The ‘error’ is coming from quic-p2p, DEFAULT_MAX_ALLOWED_MSG_SIZE is set to 500 MiB. Changing it allowed upload to proceed without error. Thanks for the assistance @lionel.faber especially during a time that I know is very busy for you and everyone at maidsafe.

github.com

maidsafe/quic-p2p/blob/db9f47c3dce2798a58e6c01a77ef55bc765fb6d4/src/lib.rs#L104-L106


/// Default maximum allowed message size. We'll error out on any bigger messages and probably
/// shutdown the connection. This value can be overridden via the `Config` option.
pub const DEFAULT_MAX_ALLOWED_MSG_SIZE: usize = 500 * 1024 * 1024; // 500MiB

Obviously once self_encryption is back in use it will be very uncommon to hit this limit. Interestingly this change affected vault, authenticator and cli since they all talk with each other using quic-p2p. So changing it locally won’t help upload single large unchunked files to the live network since many (most?) vaults won’t accept large files due to their quic-p2p settings.

Perhaps something in the future to consider is how this error can be more meaningful / less difficult to trace through the code.

Also to consider is perhaps the exit conditions. I think (maybe incorrectly) the process could exit after the stream fails rather than wait 3m for the timeout to happen. This would definitely help end-user perceptions. Waiting 3m for nothing (which they don’t know is nothing) is a shame when they could potentially get on with their business in much less time.

lionel.faber · November 5, 2019, 4:52am

Ah nice catch @mav
I wasn’t aware of that quic-p2p setting.

This feedback is super useful. I agree that waiting for 3 mins isn’t the right way to do this here.
Feel free to raise an issue on the SCL repo. I can chime in with more details so we can get this resolved by the team / community

joshuef · November 5, 2019, 8:17am

Maybe we should rename one of these funcs to avoid confusion? chunked_immutable_data / self_encrypted_idata or some such? (or should all instances of IData be self-encrypted? I think you answered this before @lionel.faber, but I may have forgotten )

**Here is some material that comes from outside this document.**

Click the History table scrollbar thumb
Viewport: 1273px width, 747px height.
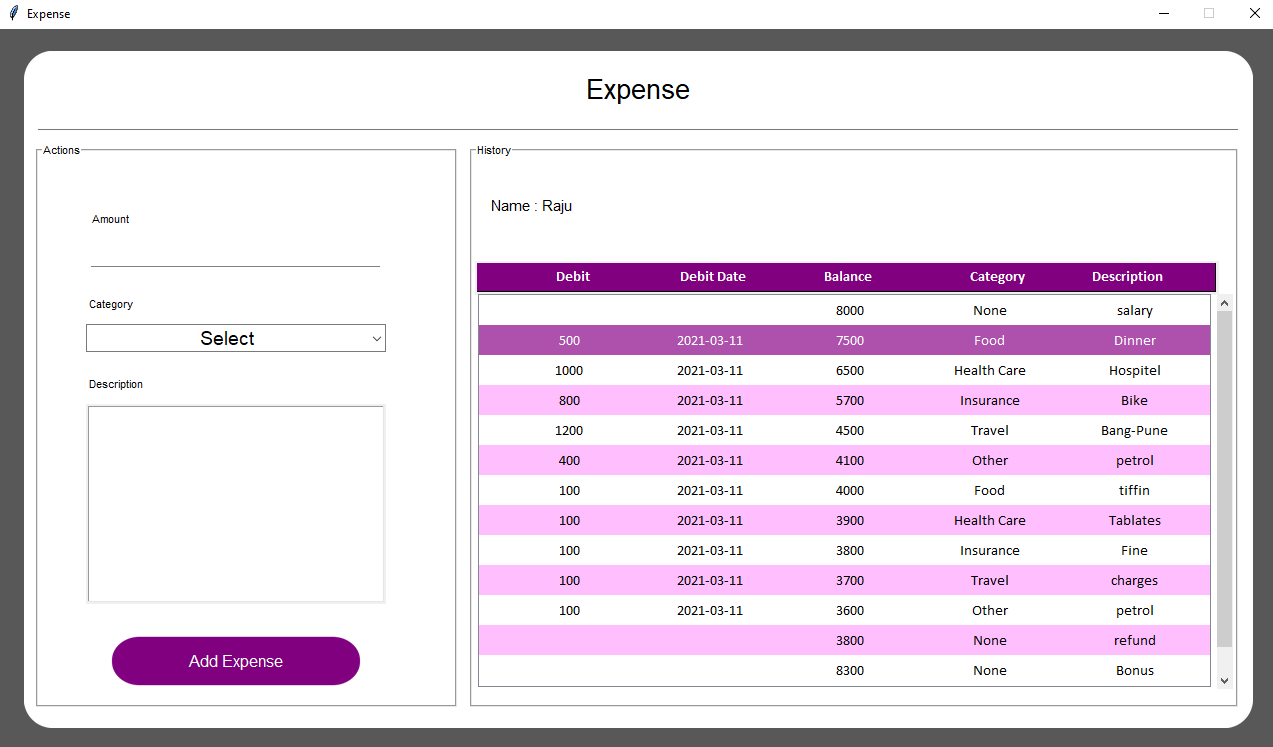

mav · November 5, 2019, 10:27pm

Personally I feel all data should be self-encrypted. Open to alternative reasons but I think this because

it allows vaults to optimise around a known max chunk size which is lost if some files are not self encrypted. This optimisation affects network and storage and compute, the entire stack, so I feel is quite an understated but important aspect of the network.
forcing self encryption makes single continuous blocks of data more difficult to generate, eg uploading 100 GB at a very specific prefix eg 9f86d081884c7... is trivial without chunks, but (maybe) takes quite a lot of work when using chunks (self-chosen names for appendable data notwithstanding). This affects churn and min vault size etc
keeping a know granularity of data seems to have clear benefits but allowing arbitrarily large chunk sizes seems not to have any specific clear benefits.
self encryption improves privacy and durability, since it increases the chance of the file being broadly distributed. Not sure if this is really true…
the community has engaged with the project on the expectation of self encryption being a key feature. I feel it will take some convincing that it’s ok for it to be optional or non-default.
making it compulsory avoids the user asking the question ‘should I’ or ‘why would I do one or the other’… eg you want to put your movie collection online, seems to a naive user of course you wouldn’t chunk it, of course you’d keep the files ‘in tact’ and ‘original’. Less choices is usually better ux. Even having it as an ‘advanced’ option still makes it a choice.

bochaco · November 6, 2019, 3:41pm

FYI, just so everyone becomes aware of it: https://github.com/maidsafe/safe-api/pull/307

joshuef · November 7, 2019, 2:55pm

Given the above, maybe we should remove the ability in SCL to not self encrypt IDs? Thoughts @lionel.faber?